Problem to solve | Exactly as written, copy the lines that run from the start of the data below to the line containing "Given: Go to the Next page", both ends included.

----

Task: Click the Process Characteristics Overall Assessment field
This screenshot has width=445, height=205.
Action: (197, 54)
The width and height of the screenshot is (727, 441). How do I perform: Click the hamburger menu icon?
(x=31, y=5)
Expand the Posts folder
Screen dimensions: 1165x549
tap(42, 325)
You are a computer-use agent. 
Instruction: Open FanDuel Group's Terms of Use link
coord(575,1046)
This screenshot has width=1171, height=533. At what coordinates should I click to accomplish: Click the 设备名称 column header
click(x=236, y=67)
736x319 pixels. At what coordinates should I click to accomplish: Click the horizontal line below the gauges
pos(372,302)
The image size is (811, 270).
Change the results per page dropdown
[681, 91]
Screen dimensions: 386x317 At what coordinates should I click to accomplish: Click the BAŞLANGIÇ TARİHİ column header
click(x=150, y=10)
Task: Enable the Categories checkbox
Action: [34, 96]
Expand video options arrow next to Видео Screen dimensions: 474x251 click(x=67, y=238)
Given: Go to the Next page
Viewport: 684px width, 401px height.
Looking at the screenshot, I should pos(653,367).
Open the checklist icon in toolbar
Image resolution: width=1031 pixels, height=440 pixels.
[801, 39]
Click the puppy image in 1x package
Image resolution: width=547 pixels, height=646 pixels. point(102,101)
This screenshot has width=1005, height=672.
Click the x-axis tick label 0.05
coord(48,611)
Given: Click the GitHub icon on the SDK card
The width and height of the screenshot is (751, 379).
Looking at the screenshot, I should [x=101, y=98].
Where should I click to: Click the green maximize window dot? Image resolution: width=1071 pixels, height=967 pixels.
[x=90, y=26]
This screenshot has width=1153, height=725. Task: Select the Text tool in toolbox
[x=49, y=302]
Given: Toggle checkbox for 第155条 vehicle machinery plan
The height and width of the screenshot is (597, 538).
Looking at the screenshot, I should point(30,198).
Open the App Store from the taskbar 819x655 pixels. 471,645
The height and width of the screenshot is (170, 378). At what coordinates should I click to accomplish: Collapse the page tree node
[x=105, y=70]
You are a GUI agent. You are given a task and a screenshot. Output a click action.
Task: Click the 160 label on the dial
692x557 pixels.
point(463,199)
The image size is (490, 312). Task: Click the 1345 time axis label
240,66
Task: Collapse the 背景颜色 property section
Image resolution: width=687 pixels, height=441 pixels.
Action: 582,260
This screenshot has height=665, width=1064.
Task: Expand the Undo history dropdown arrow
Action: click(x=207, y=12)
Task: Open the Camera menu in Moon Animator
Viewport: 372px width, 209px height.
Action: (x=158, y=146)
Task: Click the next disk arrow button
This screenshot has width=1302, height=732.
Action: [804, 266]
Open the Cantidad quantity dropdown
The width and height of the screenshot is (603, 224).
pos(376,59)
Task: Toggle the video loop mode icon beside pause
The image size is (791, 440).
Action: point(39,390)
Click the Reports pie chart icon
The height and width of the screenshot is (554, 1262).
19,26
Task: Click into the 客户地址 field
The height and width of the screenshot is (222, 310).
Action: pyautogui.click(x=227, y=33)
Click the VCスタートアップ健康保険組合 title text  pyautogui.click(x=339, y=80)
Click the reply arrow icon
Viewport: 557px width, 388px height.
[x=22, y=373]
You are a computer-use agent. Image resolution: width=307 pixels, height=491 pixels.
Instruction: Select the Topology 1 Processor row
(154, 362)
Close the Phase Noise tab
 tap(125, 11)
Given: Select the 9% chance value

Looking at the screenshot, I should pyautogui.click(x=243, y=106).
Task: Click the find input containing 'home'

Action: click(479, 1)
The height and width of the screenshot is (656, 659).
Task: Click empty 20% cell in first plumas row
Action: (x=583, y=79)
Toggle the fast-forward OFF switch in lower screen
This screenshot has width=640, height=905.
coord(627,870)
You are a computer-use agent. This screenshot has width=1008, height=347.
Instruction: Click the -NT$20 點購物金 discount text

----

Written response |
Task: Click the Process Characteristics Overall Assessment field
This screenshot has width=445, height=205.
Action: (197, 54)
The width and height of the screenshot is (727, 441). How do I perform: Click the hamburger menu icon?
(x=31, y=5)
Expand the Posts folder
Screen dimensions: 1165x549
tap(42, 325)
You are a computer-use agent. 
Instruction: Open FanDuel Group's Terms of Use link
coord(575,1046)
This screenshot has width=1171, height=533. At what coordinates should I click to accomplish: Click the 设备名称 column header
click(x=236, y=67)
736x319 pixels. At what coordinates should I click to accomplish: Click the horizontal line below the gauges
pos(372,302)
The image size is (811, 270).
Change the results per page dropdown
[681, 91]
Screen dimensions: 386x317 At what coordinates should I click to accomplish: Click the BAŞLANGIÇ TARİHİ column header
click(x=150, y=10)
Task: Enable the Categories checkbox
Action: [34, 96]
Expand video options arrow next to Видео Screen dimensions: 474x251 click(x=67, y=238)
Given: Go to the Next page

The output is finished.